Every business owner should be aware of lean business planning. It's a perfect compromise between the old-fashioned formal business plan that is too big and static, and the kind of small steps and analysis that is the watchword of lean manufacturing and lean startups. It's all about taking small steps and evaluating results often. And planning, for real businesses, isn't about the big plan; it's about the management it causes.
Why Lean Planning? What are the Benefits?
Why would you, as a business owner, care about planning? I hope that's an obvious answer, related to focus, priorities, and getting things done. Planning, done right, is about managing your business better. Set expectations, track results, and manage the difference between what you expected and what happened.
You know you can't do everything. Every business owner knows that; so we use planning to try to do the most important things. The secret to failure is trying to please everybody, so you don't try. You please the people who matter most, depending on what you want from the business. And that kind of focus is essentially strategy.
Good lean planning helps you lay out a map, or a route, or a series of steps to follow to make strategy real. Most people are more likely to get things done when they can work towards the next step, or milestone. And these are also called tactics, to execute strategy. Tactics are what you do with the actual day to day, decisions you make on optimal pricing, channels marketing, and product (or service) developments.
Regular review, another part of the planning process, helps you make sure you are actually executing your tactics by tracking progress towards your specific milestones, and watching the main performance measurements you set with your plan. Track results and compare them to expectations. Develop accountability.
Good planning helps you manage your money. You have the tools to regularly compare what you expected to sell to actual sales, and then you use that data to inform what to spend, and to ensure you never run out of cash.
That's how lean business planning is a business process that will help you manage your business. Run your business to make your life better. Don't run your life to make your business better.
First Step: A Lean Business Plan
The lean business planning method is about taking small steps, consistent tracking, and frequent course corrections. The lean plan itself only includes what adds value to management, without waste. The plan itself is lean, small, streamlined for internal use only, just big enough for optimizing the business. A lean business plan has four essential parts:
- A bare-bones description of strategy for management use only. It's probably just bullet points, not an elaborate text. It's a reminder for the team.

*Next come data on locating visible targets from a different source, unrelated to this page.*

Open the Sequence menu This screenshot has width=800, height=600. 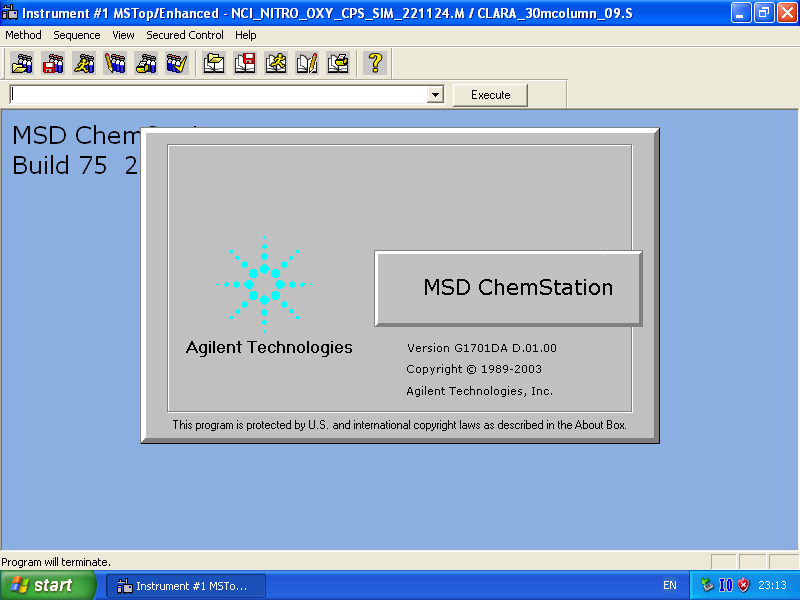pos(76,35)

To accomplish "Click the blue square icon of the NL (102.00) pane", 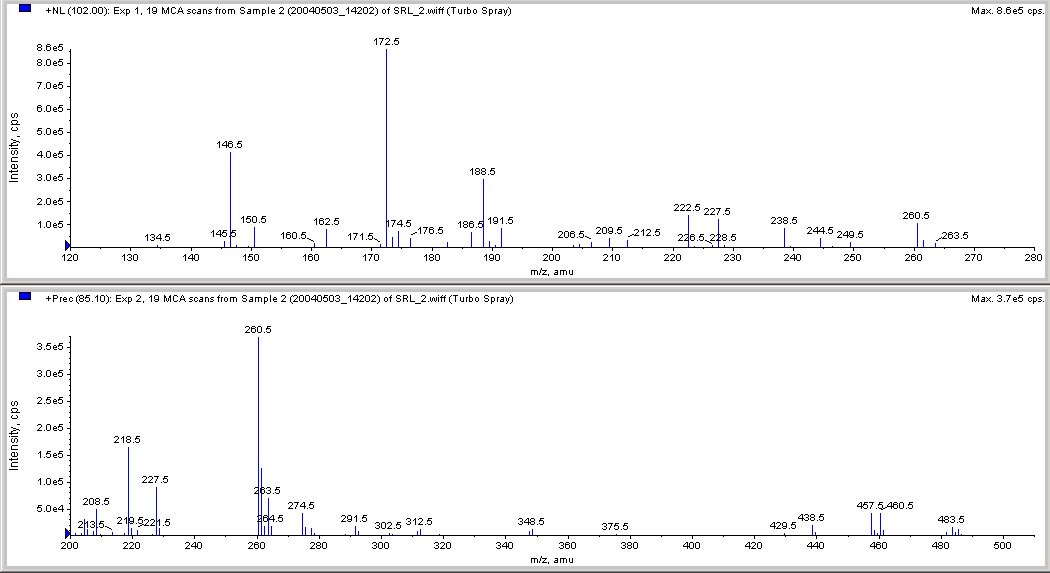I will [25, 9].
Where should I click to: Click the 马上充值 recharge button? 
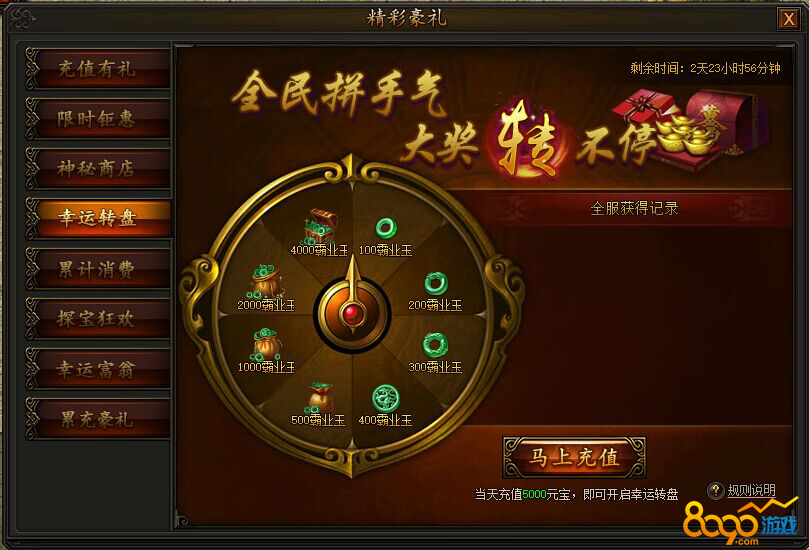coord(574,458)
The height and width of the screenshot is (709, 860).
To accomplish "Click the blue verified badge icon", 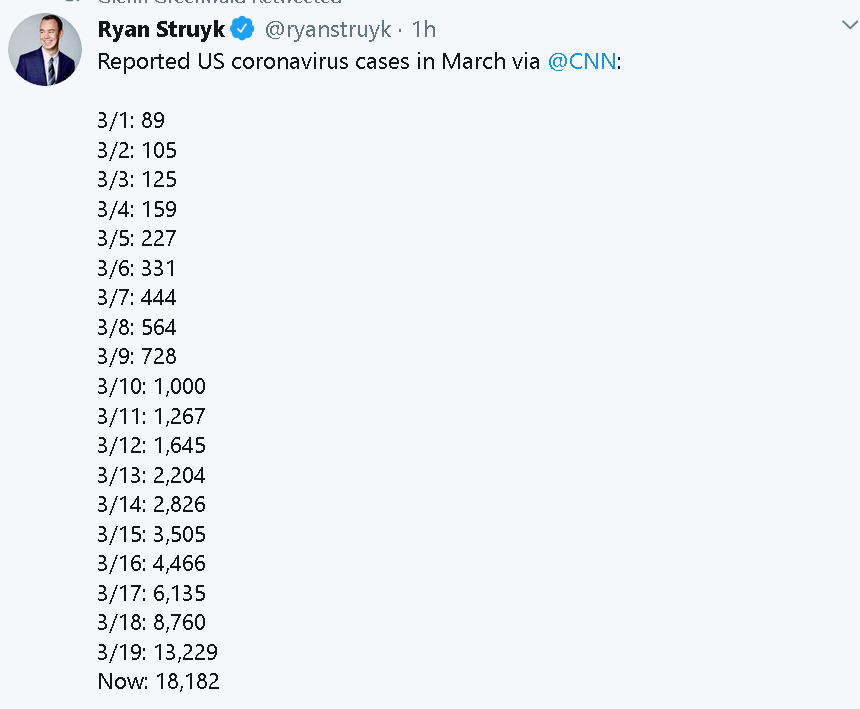I will pyautogui.click(x=242, y=29).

- Another bare-bones description of the important tactics; again, for management use only. The play defines tactics you take to execute strategy, such as pricing, marketing, product or service development, financing, and so forth.
- A measurable and trackable schedule for regular monthly reviews, plus assumptions, milestones, tasks, and the numbers and performance indicators you want to track. Milestones can include dates, deadlines, number of customers, and budgets. Tasks can include responsibility assignments and budgets.
- Essential forecasts including sales, spending, and cash flow.
This lean business plan is clearly not the “elaborate business plan” that lean startup experts reject. Unlike the old-fashioned formal business plan, the lean plan skips the carefully worded summaries and detailed business information for outsiders. The lean business plan is not even a document. It's a collection of lists, tables, and bullet points.